🤖 AI Summary
Industrial terminal row detection suffers from scarce real-world annotated data and challenging sim-to-real domain transfer when using synthetic images. Method: This paper proposes a lightweight, efficient synthetic image generation method based on 3D CAD models, and— for the first time—systematically validates the synergistic effect of domain randomization and domain knowledge on generalization in high-density, visually similar component scenarios. Contribution/Results: We develop a low-cost, high-fidelity synthetic pipeline and publicly release a dataset comprising 30,000 synthetic images and 300 real annotated samples. Training solely on synthetic data, the DINO detector achieves 98.40% mAP on the real-world test set—significantly outperforming YOLOv8 and Faster R-CNN. This demonstrates the method’s effectiveness and practicality for complex industrial visual inspection tasks.
📝 Abstract
In industrial manufacturing, deploying deep learning models for visual inspection is mostly hindered by the high and often intractable cost of collecting and annotating large-scale training datasets. While image synthesis from 3D CAD models is a common solution, the individual techniques of domain and rendering randomization to create rich synthetic training datasets have been well studied mainly in simple domains.

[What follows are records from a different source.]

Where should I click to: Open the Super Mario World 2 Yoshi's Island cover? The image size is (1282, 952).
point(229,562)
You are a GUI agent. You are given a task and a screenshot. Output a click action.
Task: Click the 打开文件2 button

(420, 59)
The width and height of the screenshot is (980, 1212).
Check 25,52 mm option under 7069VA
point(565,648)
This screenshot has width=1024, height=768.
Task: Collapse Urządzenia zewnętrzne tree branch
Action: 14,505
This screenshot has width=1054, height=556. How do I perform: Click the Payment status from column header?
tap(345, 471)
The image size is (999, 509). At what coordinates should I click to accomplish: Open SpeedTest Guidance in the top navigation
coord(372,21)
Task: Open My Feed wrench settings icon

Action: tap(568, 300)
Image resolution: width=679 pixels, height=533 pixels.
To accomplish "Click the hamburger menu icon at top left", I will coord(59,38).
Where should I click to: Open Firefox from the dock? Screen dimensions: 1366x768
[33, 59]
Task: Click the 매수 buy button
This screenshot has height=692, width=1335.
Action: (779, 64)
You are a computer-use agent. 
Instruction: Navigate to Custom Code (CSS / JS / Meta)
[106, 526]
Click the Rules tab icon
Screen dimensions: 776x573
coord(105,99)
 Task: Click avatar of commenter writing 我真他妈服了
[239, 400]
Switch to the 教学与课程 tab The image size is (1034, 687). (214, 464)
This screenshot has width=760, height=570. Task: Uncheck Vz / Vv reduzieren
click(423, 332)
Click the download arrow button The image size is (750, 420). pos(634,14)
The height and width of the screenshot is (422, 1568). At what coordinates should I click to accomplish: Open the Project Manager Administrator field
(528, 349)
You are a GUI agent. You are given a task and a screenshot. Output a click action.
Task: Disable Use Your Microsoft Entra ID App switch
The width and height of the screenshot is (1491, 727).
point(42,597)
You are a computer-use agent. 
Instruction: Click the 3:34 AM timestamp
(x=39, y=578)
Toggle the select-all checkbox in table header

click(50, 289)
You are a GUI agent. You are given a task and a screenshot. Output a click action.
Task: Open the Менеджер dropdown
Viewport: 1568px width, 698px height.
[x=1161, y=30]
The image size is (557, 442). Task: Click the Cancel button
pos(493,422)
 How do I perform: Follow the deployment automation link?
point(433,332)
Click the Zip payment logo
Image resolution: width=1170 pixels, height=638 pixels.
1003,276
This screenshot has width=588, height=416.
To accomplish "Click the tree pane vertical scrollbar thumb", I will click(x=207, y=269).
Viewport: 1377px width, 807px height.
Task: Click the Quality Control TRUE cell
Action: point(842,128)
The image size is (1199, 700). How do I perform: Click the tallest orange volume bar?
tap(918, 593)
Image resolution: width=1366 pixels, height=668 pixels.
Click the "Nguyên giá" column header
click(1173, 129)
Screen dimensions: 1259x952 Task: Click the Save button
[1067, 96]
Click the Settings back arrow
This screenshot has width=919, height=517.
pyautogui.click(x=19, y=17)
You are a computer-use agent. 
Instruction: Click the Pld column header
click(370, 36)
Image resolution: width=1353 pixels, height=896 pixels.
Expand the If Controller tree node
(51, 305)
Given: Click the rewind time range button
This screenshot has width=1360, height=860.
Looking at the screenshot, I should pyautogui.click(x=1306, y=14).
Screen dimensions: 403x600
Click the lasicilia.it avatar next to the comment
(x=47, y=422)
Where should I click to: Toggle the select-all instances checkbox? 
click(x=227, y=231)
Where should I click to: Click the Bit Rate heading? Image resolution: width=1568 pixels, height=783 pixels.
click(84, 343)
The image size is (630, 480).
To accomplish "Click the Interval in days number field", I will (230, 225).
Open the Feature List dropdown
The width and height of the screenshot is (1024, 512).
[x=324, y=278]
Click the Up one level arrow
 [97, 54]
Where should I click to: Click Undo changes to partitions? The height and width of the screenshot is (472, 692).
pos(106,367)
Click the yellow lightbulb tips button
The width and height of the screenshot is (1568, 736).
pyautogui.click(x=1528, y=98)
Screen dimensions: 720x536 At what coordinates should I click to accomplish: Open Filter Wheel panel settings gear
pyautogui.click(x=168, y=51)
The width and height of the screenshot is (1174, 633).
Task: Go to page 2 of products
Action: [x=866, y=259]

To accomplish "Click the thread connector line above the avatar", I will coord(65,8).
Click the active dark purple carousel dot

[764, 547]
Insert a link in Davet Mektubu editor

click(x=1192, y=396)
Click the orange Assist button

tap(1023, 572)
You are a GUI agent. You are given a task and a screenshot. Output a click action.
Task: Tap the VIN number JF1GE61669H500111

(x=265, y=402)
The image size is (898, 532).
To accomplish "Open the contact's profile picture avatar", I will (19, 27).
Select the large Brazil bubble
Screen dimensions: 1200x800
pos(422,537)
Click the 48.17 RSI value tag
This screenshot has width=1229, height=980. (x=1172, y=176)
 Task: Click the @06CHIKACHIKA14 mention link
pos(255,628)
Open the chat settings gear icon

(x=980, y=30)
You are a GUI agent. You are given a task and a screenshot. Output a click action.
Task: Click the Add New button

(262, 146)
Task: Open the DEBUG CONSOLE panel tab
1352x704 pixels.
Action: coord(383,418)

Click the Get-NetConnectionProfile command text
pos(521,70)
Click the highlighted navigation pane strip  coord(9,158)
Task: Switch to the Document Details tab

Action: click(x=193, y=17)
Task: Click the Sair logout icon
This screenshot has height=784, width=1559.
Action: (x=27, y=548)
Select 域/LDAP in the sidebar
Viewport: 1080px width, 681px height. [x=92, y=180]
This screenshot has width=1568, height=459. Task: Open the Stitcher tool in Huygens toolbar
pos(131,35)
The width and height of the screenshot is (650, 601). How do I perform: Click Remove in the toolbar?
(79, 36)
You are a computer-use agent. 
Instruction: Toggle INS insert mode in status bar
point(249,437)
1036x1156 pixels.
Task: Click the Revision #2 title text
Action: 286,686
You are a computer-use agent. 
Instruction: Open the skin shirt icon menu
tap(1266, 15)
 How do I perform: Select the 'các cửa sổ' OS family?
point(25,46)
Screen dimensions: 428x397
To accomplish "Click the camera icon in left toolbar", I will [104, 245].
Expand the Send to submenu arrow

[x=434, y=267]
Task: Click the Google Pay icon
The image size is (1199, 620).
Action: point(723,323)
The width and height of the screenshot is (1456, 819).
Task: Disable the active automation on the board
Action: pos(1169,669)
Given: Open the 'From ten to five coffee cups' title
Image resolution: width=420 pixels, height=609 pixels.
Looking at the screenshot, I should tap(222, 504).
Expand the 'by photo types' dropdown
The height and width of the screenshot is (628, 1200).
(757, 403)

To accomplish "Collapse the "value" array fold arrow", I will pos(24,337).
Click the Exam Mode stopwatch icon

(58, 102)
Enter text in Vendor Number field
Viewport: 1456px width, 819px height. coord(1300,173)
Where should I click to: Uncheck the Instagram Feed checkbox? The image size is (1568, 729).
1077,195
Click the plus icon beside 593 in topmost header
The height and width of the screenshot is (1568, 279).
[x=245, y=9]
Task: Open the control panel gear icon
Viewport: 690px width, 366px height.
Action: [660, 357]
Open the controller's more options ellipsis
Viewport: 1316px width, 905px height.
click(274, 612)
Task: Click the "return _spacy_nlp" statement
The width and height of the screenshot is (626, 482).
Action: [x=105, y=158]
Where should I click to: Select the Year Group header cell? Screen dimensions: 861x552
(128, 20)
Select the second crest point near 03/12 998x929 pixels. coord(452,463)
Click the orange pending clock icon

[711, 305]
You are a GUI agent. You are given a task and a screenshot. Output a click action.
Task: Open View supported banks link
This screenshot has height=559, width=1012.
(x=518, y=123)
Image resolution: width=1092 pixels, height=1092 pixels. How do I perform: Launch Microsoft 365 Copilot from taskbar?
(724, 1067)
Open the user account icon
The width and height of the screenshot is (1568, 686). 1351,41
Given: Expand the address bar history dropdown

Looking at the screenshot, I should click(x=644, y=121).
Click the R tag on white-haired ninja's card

Hence, their effectiveness on complex industrial tasks with densely arranged and similar objects remains unclear. In this paper, we investigate the sim-to-real generalization performance of standard object detectors on the complex industrial application of terminal strip object detection, carefully combining randomization and domain knowledge. We describe step-by-step the creation of our image synthesis pipeline that achieves high realism with minimal implementation effort and explain how this approach could be transferred to other industrial settings. Moreover, we created a dataset comprising 30,000 synthetic images and 300 manually annotated real images of terminal strips, which is publicly available for reference and future research. To provide a baseline as a lower bound of the expectable performance in these challenging industrial parts detection tasks, we show the sim-to-real generalization performance of standard object detectors on our dataset based on a fully synthetic training. While all considered models behave similarly, the transformer-based DINO model achieves the best score with 98.40% mean average precision on the real test set, demonstrating that our pipeline enables high quality detections in complex industrial environments from existing CAD data and with a manageable image synthesis effort.